I’ll eat almost anything. I was a picky eater as a child, but a switch flipped at some point and now I’m the total opposite. Alligator: Tastes like a cross between chicken and fish. Yak meat: Like beef, but somehow beefier. Rattlesnake: Tastes like alligator.
This one threw me — the pineapple sandwich.
They’re a tradition in the South. It’s a few rings of canned pineapple piled between slices of bread, plus a couple swipes of mayonnaise. That’s it. Light, easy and a little perplexing in its lack of adornment.
There is a small amount of controversy over whether you should use mayo or Miracle Whip, but that’s to be expected. Some folks also prefer cubed or crushed pineapple instead of the rings. Still, for some reason, I can’t wrap my Colorado head around this simple combo. Maybe if there were some ham, I’d get it? If the pineapple were grilled, the bread toasted?

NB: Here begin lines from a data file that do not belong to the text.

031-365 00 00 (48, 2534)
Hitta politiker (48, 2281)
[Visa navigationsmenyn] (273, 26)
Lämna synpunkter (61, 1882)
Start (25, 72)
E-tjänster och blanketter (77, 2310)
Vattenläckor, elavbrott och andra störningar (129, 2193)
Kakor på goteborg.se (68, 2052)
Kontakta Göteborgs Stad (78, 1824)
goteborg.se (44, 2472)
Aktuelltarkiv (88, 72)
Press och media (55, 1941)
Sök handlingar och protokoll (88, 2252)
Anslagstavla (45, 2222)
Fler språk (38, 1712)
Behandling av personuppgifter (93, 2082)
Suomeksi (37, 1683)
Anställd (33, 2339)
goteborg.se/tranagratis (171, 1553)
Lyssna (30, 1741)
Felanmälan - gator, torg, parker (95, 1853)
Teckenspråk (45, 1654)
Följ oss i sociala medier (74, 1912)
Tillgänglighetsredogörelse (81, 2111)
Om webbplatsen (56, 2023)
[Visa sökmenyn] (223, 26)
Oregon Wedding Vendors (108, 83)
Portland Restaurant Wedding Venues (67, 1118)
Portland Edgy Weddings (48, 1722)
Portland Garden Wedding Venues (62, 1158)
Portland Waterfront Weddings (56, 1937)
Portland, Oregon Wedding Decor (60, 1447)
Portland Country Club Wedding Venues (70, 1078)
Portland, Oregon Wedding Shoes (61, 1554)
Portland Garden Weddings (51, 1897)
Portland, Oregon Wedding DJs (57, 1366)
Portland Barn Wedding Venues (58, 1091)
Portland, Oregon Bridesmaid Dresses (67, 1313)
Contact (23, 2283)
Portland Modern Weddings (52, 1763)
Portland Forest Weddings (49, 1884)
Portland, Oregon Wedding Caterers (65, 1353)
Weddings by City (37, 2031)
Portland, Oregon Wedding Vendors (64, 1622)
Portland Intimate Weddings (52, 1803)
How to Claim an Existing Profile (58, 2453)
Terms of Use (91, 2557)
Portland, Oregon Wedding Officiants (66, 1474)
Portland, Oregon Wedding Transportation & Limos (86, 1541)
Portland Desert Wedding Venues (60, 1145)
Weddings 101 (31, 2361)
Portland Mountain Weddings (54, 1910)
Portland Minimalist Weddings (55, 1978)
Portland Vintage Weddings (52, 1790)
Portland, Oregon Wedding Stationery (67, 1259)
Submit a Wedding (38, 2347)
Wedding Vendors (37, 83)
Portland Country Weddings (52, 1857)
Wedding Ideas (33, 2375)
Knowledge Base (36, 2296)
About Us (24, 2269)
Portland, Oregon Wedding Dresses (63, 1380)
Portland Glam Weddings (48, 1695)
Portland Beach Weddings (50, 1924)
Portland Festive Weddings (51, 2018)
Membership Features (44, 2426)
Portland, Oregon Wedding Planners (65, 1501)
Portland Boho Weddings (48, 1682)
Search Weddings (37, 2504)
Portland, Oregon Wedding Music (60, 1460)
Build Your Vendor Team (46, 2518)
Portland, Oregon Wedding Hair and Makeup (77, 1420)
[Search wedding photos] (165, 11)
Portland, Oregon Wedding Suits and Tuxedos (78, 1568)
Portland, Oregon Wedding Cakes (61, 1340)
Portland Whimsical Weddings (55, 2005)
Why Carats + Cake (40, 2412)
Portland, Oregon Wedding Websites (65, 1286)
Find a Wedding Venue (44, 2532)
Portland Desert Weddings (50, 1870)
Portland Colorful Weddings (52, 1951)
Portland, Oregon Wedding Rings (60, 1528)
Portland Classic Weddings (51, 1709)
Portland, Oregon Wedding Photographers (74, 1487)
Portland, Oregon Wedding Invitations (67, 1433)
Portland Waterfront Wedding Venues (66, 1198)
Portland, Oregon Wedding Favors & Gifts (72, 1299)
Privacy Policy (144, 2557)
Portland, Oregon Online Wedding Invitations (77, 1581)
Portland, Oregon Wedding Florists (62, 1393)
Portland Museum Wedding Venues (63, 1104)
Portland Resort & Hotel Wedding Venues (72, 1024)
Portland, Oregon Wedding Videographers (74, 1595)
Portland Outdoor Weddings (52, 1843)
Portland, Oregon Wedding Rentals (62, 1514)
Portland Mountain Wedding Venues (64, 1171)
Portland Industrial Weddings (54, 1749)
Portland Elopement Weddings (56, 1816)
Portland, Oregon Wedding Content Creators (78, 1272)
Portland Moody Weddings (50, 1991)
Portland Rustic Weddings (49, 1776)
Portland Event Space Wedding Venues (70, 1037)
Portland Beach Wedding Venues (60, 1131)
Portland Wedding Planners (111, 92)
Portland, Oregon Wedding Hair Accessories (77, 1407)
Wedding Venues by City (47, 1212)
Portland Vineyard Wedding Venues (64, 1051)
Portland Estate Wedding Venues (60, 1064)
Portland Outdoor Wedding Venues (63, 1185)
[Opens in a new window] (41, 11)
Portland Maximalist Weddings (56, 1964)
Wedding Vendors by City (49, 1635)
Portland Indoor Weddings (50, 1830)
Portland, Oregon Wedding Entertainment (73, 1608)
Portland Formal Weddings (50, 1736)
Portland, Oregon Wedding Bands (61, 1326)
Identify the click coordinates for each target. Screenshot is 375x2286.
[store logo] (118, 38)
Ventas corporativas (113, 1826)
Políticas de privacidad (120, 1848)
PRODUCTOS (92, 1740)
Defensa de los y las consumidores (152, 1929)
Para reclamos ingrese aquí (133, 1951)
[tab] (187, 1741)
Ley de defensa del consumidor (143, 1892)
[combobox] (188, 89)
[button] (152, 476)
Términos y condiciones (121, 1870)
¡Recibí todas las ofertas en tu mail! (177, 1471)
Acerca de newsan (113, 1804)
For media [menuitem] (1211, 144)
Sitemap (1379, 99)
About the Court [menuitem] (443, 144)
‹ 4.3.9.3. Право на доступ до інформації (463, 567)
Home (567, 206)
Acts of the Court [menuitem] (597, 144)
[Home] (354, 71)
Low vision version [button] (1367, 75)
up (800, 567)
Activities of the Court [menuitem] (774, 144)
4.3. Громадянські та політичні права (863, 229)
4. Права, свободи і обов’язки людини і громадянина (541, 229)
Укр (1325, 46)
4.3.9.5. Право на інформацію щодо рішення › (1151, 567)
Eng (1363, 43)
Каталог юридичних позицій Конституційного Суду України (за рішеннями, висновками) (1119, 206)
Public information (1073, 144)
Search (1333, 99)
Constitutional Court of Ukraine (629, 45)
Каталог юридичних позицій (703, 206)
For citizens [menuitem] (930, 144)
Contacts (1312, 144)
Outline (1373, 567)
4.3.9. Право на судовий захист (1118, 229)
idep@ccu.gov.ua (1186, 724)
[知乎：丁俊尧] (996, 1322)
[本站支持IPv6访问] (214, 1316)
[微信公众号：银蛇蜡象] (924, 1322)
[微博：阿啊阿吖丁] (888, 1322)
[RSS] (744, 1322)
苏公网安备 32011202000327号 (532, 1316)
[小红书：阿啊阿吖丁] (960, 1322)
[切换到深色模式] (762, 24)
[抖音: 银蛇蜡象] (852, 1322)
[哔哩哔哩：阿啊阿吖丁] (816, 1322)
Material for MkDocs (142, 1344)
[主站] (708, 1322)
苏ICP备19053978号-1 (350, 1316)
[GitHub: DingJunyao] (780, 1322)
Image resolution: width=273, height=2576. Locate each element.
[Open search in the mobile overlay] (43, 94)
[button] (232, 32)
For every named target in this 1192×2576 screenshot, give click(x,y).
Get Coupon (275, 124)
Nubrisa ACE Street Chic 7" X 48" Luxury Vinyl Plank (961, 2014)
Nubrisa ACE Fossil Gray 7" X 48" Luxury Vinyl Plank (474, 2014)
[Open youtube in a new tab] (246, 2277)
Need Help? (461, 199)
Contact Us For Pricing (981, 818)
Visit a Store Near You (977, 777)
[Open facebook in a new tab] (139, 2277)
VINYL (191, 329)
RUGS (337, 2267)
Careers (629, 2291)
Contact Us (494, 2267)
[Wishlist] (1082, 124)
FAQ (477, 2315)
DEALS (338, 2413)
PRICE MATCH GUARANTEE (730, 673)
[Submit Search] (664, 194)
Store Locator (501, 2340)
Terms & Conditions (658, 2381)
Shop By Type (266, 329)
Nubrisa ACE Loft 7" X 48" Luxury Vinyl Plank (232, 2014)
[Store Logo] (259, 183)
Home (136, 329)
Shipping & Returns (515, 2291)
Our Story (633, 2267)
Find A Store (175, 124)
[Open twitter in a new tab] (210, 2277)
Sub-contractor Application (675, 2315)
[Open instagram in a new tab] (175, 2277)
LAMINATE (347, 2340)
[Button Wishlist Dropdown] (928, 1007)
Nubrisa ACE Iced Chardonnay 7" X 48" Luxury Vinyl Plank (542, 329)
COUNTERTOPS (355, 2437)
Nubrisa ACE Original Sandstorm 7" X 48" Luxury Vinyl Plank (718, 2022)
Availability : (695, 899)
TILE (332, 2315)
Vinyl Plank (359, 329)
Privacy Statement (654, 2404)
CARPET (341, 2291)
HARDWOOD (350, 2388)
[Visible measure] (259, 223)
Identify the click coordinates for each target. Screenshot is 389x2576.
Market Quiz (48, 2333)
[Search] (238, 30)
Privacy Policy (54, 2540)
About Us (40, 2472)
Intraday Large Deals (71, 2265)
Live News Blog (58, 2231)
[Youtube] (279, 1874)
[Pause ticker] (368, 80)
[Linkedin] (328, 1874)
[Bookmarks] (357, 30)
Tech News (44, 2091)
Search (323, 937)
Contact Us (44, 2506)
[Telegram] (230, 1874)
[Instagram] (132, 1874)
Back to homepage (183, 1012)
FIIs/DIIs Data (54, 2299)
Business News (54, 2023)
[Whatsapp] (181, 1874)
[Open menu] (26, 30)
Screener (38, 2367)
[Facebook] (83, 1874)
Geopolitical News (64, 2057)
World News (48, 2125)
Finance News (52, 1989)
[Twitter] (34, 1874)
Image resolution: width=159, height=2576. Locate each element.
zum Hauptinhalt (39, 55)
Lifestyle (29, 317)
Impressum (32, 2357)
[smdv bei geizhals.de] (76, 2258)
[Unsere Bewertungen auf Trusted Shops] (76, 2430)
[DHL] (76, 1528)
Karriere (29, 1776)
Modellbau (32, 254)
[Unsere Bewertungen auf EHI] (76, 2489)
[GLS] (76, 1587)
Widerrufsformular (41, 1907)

To be clear, this isn’t an attack on Southern tastes. I’m originally from the Midwest, land of Jello molds and many a mayo-based “salad.” I respect the South’s proud heritage of sandwich-making, from pulled pork on a bun to the classic tomato sandwich to my personal favorite, the pimento cheese sandwich.
If you’ve never heard of this one, either, here’s how it goes: Home chefs make their own pimento cheese by pulsing sharp white cheddar, mayo, garlic, a hot chile pepper and jarred pimentos in a food processor. Store-bought pimento cheese works, too — Palmetto brand is a fave.
Slap the tangy pimento cheese spread on bread and top with lettuce and a ripe tomato. You can add bacon for extra fanciness, but it’s superb without it, too.
I could go on listing all the Southern sandwich classics: muffulettas, po’boys, fried bologna, the Hot Brown and many more. I’ve tried most of them. But it’s the humble, homemade pineapple sandwich that’s fascinated me today.
Maybe I’ll give it a shot for lunch! What do you think?